Too often, unrepentant executives are able to emerge from these cases and continue to use their millions to pay state politicians and members of Congress to weaken or eliminate the very same laws under which they were convicted.
In many ways, Blankenship was the latest incarnation of the stereotypical corporate and political boss, portrayed as Sheriff Riley Gore, in my novel Carla Rising. (Gore also meets Justice.)
Robert Reich writes that this week’s guilty verdict shows us how “Blankenship put pursuit of (financial) profit…ahead of the safety of the miners who worked for him,” adding that the executive “raked in nearly $18 million – partly by cutting corners on mine safety.”
Now facing a possible one-year prison sentence, Blankship had also been accused of lying to federal regulators and Massey’s shareholders in financial reports, charges that carried another 29 years in prison.
So what’s the big lesson here? US prosecutor Booth Goodwin has said the verdict “sends a powerful message to executives who would ignore the safety of their workers.” Further, the prosecution has emphasized that lying to federal regulators and shareholders is a serious breach of justice.

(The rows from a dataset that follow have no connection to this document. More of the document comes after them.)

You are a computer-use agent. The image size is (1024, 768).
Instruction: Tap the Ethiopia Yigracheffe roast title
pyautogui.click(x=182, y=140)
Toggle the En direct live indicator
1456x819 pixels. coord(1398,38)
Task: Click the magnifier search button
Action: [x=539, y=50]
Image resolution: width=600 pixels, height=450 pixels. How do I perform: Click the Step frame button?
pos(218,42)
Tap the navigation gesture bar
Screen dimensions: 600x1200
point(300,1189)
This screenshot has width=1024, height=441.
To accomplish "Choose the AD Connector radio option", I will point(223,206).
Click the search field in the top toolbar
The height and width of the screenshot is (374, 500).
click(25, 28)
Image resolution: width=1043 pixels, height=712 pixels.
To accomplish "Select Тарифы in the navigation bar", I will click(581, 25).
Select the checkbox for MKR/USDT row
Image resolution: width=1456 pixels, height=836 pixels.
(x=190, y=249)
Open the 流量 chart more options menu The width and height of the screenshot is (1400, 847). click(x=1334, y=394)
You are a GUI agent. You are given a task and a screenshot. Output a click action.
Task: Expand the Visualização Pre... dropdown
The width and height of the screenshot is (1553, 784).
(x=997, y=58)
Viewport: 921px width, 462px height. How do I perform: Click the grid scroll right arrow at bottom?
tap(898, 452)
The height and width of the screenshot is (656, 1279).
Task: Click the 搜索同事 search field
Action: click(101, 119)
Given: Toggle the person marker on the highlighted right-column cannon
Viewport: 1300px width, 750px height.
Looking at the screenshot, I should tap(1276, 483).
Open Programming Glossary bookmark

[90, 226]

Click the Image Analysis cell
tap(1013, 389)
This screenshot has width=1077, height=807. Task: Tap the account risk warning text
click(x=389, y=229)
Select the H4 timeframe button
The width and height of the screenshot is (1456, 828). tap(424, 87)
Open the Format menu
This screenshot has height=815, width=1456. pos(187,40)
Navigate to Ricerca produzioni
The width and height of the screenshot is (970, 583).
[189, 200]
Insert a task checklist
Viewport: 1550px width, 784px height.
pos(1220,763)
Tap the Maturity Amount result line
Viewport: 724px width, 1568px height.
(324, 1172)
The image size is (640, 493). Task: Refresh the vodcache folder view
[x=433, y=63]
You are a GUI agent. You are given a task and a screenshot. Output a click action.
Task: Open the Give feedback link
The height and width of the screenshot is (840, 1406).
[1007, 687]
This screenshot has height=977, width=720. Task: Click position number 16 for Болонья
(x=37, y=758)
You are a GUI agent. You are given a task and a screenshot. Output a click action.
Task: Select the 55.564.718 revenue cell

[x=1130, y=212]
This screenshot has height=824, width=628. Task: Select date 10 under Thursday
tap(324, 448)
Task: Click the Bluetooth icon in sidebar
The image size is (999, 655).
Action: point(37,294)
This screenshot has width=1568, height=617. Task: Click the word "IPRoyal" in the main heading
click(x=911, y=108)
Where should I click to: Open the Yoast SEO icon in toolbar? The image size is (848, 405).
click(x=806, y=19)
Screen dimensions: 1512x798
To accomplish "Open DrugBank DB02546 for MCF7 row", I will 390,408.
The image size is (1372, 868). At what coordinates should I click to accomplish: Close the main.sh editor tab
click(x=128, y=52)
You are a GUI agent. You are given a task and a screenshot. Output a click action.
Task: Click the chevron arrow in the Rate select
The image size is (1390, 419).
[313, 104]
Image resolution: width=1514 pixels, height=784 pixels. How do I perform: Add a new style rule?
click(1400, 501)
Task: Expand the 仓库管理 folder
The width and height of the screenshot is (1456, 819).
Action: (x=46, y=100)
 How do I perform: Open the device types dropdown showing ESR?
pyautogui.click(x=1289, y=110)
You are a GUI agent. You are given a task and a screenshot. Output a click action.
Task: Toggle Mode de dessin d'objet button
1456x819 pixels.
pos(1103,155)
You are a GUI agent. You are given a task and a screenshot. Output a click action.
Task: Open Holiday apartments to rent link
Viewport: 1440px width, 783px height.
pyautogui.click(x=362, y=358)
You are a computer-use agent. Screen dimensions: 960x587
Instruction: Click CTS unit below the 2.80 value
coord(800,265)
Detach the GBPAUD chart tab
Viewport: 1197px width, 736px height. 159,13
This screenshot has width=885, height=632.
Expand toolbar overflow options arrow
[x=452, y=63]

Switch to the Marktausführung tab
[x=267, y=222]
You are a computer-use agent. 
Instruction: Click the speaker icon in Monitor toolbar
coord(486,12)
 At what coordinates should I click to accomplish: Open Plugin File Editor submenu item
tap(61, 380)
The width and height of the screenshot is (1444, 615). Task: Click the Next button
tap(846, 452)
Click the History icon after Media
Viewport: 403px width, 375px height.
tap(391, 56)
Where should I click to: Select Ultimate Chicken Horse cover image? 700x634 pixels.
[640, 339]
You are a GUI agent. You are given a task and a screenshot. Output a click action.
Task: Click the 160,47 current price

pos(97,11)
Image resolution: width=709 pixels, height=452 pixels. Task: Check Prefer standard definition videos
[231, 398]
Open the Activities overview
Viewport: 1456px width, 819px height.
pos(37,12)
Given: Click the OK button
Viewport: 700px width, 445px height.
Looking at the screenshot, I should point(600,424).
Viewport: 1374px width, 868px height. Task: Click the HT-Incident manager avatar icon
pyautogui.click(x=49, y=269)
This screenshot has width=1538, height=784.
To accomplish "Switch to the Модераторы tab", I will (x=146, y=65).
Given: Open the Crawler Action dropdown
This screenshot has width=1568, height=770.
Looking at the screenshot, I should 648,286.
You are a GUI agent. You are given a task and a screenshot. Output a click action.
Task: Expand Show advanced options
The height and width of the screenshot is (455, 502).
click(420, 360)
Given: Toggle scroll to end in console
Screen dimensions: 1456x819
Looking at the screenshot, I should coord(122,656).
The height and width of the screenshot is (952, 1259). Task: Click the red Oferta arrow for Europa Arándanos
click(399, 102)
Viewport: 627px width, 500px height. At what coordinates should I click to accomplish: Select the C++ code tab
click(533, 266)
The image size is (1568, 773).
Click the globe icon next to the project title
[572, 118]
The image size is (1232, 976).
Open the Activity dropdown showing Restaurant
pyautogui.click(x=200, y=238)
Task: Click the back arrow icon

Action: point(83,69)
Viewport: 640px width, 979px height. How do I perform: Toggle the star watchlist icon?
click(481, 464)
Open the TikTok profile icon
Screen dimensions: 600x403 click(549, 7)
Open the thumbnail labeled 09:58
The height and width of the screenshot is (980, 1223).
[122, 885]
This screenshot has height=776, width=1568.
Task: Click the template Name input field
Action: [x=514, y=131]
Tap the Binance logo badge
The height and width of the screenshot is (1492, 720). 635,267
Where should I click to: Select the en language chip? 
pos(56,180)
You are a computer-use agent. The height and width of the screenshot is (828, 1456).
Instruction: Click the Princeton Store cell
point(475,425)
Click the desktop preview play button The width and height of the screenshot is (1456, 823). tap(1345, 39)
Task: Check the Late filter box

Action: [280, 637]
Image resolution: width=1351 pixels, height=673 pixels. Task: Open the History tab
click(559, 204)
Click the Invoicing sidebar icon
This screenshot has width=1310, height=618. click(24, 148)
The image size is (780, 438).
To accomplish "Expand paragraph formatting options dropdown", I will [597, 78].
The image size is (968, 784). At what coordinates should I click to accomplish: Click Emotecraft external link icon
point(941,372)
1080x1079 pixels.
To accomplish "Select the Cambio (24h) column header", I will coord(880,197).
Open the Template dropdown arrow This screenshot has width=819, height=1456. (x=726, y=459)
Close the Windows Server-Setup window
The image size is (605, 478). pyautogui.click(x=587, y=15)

Clearly, however, the jury had trouble grasping this. And who can blame them? Their challenge was one shared by generations of rural people — especially working people and especially journalists. The challenge is this: In today’s United States, it is increasingly difficult to sort out life-threatening workplace offenses and financial crimes from business as usual.
To me, this is the lesson that should be taken seriously. We can be grateful that, every once in a while, regulators, police, prosecutors and the courts are somehow able to step in and set everyone straight on these issues. In this case, the Justice system has worked to remind us that an employer who avoids (and dances upon) US workplace health and safety regulations is breaking the law and could go to jail for it, however briefly.
Unlike so many offenders with far lesser crimes, however, that same, clearly unrepentant executive is likely to emerge from this case and continue to use his millions to pay state politicians and members of Congress to weaken or eliminate those very same workplace rules — as he and his counterparts have been doing steadily since the 1930s.
In this West Virginia case, the US Justice Department has scored a victory, however small and symbolic, to even the stakes between large, powerful employers and the low-earning workers who are dependent on their jobs.
I would like to see this case as evidence of a wider, Justice campaign to make sure the playing field remains just as level when it comes to powerful companies and their longtime manipulation of the political system.
Too often, over too many years, we have seen that government itself can be “managed” by boardroom executives who seem too eager to rig the game against those of us who comprise the lower classes. Intended or not, the effect has been to cheapen the value of all American workers — as well as many, many more in other countries.
In coal mining, in energy, and in too many other areas, yesterday’s clear breaches of environmental, health, safety and workplace codes have become today’s “business as usual.”